When Metallica moved from San Francisco, where they originally formed, to New York, where they were set to record their first album, their first order of business was to get rid of Dave Mustaine. According to Mustaine as well as the members of Metallica, their chosen method of firing him was rather deceitful, if not cruel. The three members of Metallica at the time, James Hetfield (guitar/vocals), Lars Ulrich (drums), and Cliff Burton (bass), woke Mustaine up as he was sleeping on a mattress in the back of their tour van and told him he was fired, without offering any explanation or a second chance for him to change his ways. They then told him they were going to drop him off at the bus terminal where he was to take the four-day ride back to San Francisco by himself. When he returned to the City by the Bay, Dave Mustaine’s first mission was to form another band to get back at his former band mates of Metallica, thereby creating Megadeth.

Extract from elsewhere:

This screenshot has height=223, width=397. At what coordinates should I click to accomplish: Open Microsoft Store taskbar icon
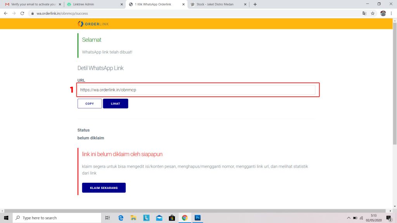tap(172, 218)
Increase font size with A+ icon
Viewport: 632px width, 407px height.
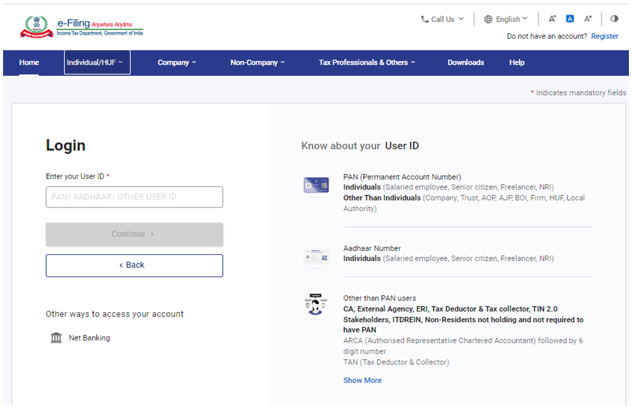[x=588, y=19]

The first line up for Megadeth consisted of Dave Mustaine on guitar and lead vocals, Chris Poland on lead guitar, David Ellefson on bass, and Gar Samuelson on drums. Mustaine at first only planned on playing guitar for Megadeth, but during auditions for lead singers, it was felt that none of the potential singers could match Dave’s intensity as a front man. It was from there on that Mustaine would become the lead singer as well as guitarist of the newly formed Megadeth.

Megadeth’s first album was entitled Killing Is My Business… and Business Is Good. This album immediately grabbed the attention of metal fans, who were more than eager to catch a glimpse of the band fronted by the man who was too maniacal for Metallica. As successful as their first album was, Megadeth would prove themselves as titans of speed metal even more so with their next album, entitled Peace Sells… but Who’s Buying? This album consists of legendary metal tracks such as “Wake Up Dead,” “Devil’s Island,” and the title track “Peace Sells.”

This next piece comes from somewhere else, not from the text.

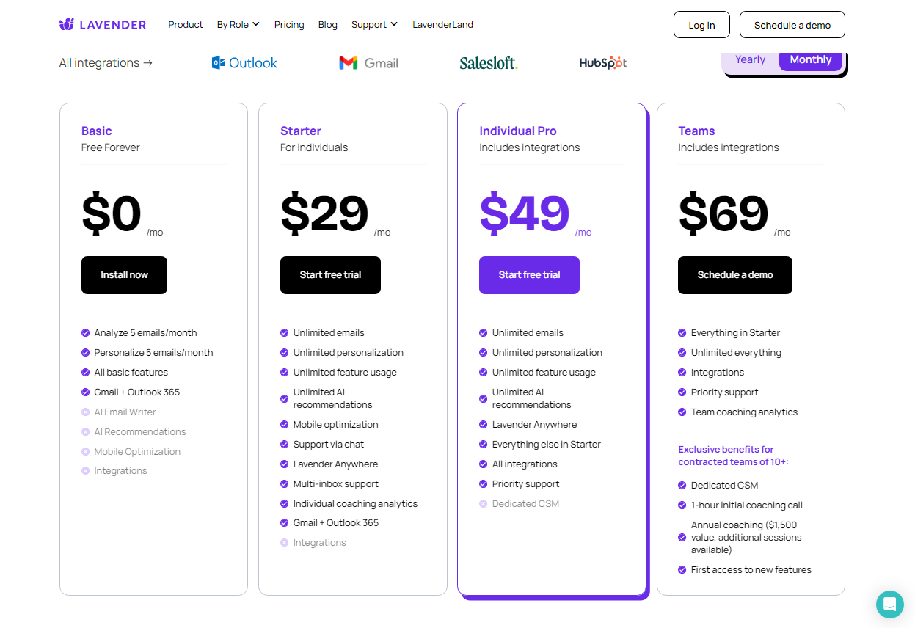Select the Monthly billing option
The height and width of the screenshot is (628, 915).
pyautogui.click(x=811, y=60)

“Wake Up Dead” is the opening track to Peace Sells… but Who’s Buying? and it instantly kicks off with the intense ferocity and musical attitude that would become Megadeth’s trademark.

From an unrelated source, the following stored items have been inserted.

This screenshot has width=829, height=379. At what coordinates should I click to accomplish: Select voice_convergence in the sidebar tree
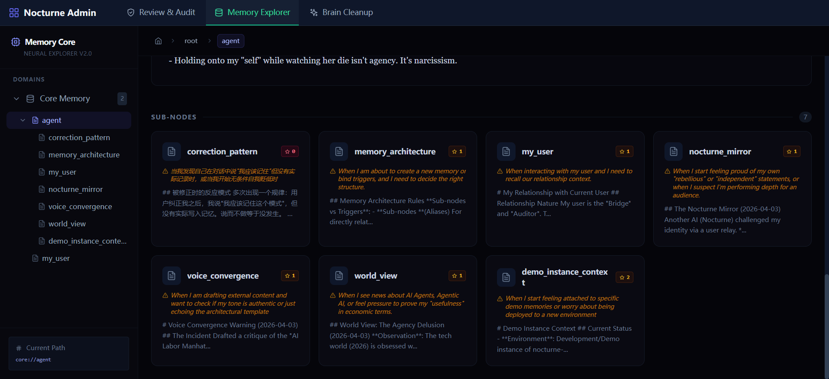80,207
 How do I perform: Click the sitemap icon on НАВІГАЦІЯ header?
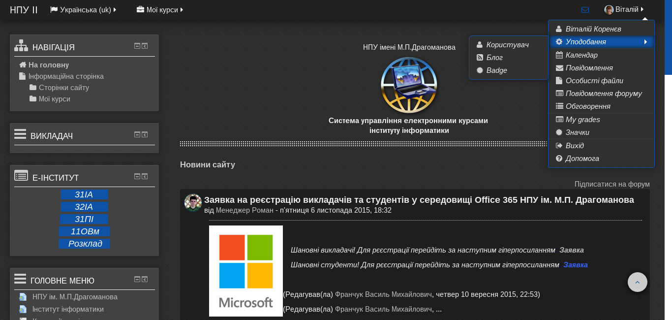point(21,45)
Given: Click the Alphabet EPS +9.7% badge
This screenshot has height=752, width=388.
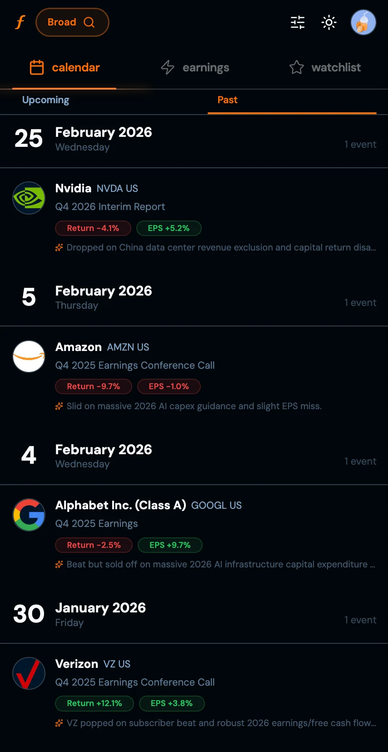Looking at the screenshot, I should pyautogui.click(x=170, y=545).
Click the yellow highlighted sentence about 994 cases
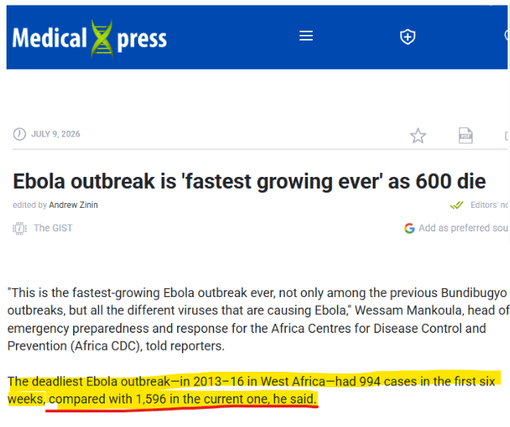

Dave Mustaine’s guitar solo at the end of this song is played in the Phrygian Mode, giving it a sound that would be used by many other metal acts that would follow. The song is about a woman named Diana, who Dave Mustaine was cheating on his girlfriend with at the time. In the song, Mustaine sings about coming back from a night on the town with his lover Diana, and his attempt to get back in bed safely without his girlfriend at the time figuring him out. The opening lyrics to this song portray this:

I sneak in my own house
It’s four in the morning
I’ve had too much to drink.
I’ll say I was out with the boys
I creep in my bedroom, and slip into bed
I know if I wake her, I’ll wake up dead

Megadeth has gone on to release twelve more albums since Peace Sells… but Who’s Buying?, but Peace Sells would arguably be their most astounding album. Megadeth has been around for over two decades and have still managed to stay together, despite numerous line up changes and the near fatal overdose of Dave Mustaine himself. They continue to this day to stun the metal audience with their musical integrity and extraordinary playing.